Scientists have already patented a carbon sorbent of selective action in relation to phenol—an organic substance that has a toxic effect on the environment and human health. Phenol belongs to the second class of danger, easily penetrating the body through the skin and lungs, adversely affecting the functioning of the nervous and cardiovascular systems. The essential task that scientists set themselves is to develop materials that, in maximum volumes, "absorb" specific types of toxic impurities that enter the environment.
"We are engaged in carbon sorbents. According to modern concepts, the porous structure is responsible for their adsorption, i.e. macropores and micropores of the material. If the pore sizes are relatively equal to the size of the molecules, the material will obtain good sorbing properties. In other words, molecules of a harmful substance will penetrate into the structure of the sorbent and remain in it. However, the key problem is that molecules of various substances of a similar size are sorbed in one case and not in the other. In addition, if in one carbon material there are two pores of similar size, then in one of the adsorptions of some substance may occur, but in the other, adsorption is not observed. This is the main contradiction of the present theory," says Alexander Soldatov, candidate of technical sciences, assistant professor of life safety at the Polytechnic Institute of SUSU.

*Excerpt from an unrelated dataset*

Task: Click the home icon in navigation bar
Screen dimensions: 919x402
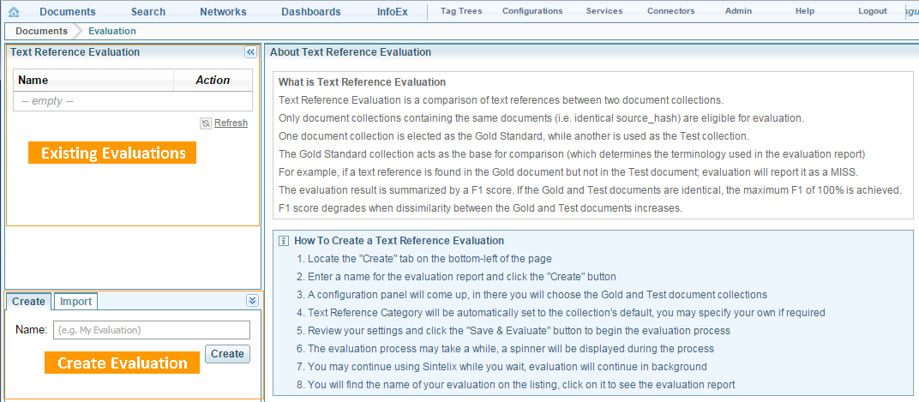Action: (x=14, y=12)
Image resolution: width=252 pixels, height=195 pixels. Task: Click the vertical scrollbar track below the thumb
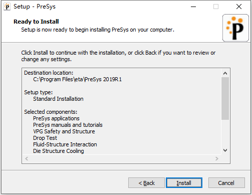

Scientists proceed from the assumption that the porous structure definitely affects adsorption, but the chemical structure of its surface considers the most significant contribution to the adsorption capacity of a carbon sorbent. Depending on the structure of the carbon material, it will exhibit sorbing properties in relation to a particular class of organic compounds to a broader or lesser extent.
In this regard, the scientific team studies various sorbents, evaluating their sorbing properties, and then chemically modifying the surface structure of the material. Next, a test of the sorbent is carried out, the purpose of which is to check whether the sorption capacity of the material has increased or not. As follows, the surface structure of the sorbent, as well as its porosity, determines the effectiveness of such a material when interacting with pollutants.
To date, experiments have been conducted with various harmful substances, including phenol, polyphenols, aldehydes, ketones, poly, and heteroaromatic compounds, and others. The study showed that each class of substances is absorbed by a sorbent with a various degree of intensity. In this regard, scientists set themselves another task.
"Under industrial conditions, a specific enterprise possesses a certain (rather limited) list of pollutants. Based on this, we can produce sorbents that will selectively sorb a certain group of components. Since the capacity of any sorbent material is limited, the priority for us is the absorption of the most environmentally hazardous substances. If the sorbent absorbs mainly some substances and excludes others, we will be able to more effectively clean, for example, water from the most harmful impurities. In other words, we will be able to regulate the selectivity of sorbents, generate them for the absorption of specific groups of substances "on order"," said Alexander Soldatov.
Sorption processes are used not only for solving environmental problems but also in industrial production. Therefore, the results of the study of carbon sorbents can find application both in securing the environment and in the production of various military and civilian products. It is known that carbon bond possesses exceptional strength, and carbon materials with the same strength are much lighter than most metals. In addition, carbon fiber reinforces and strengthens many composite materials. Another possible application represents the creation of new lithium sulfide batteries, which will be 20-30% more efficient than those currently used.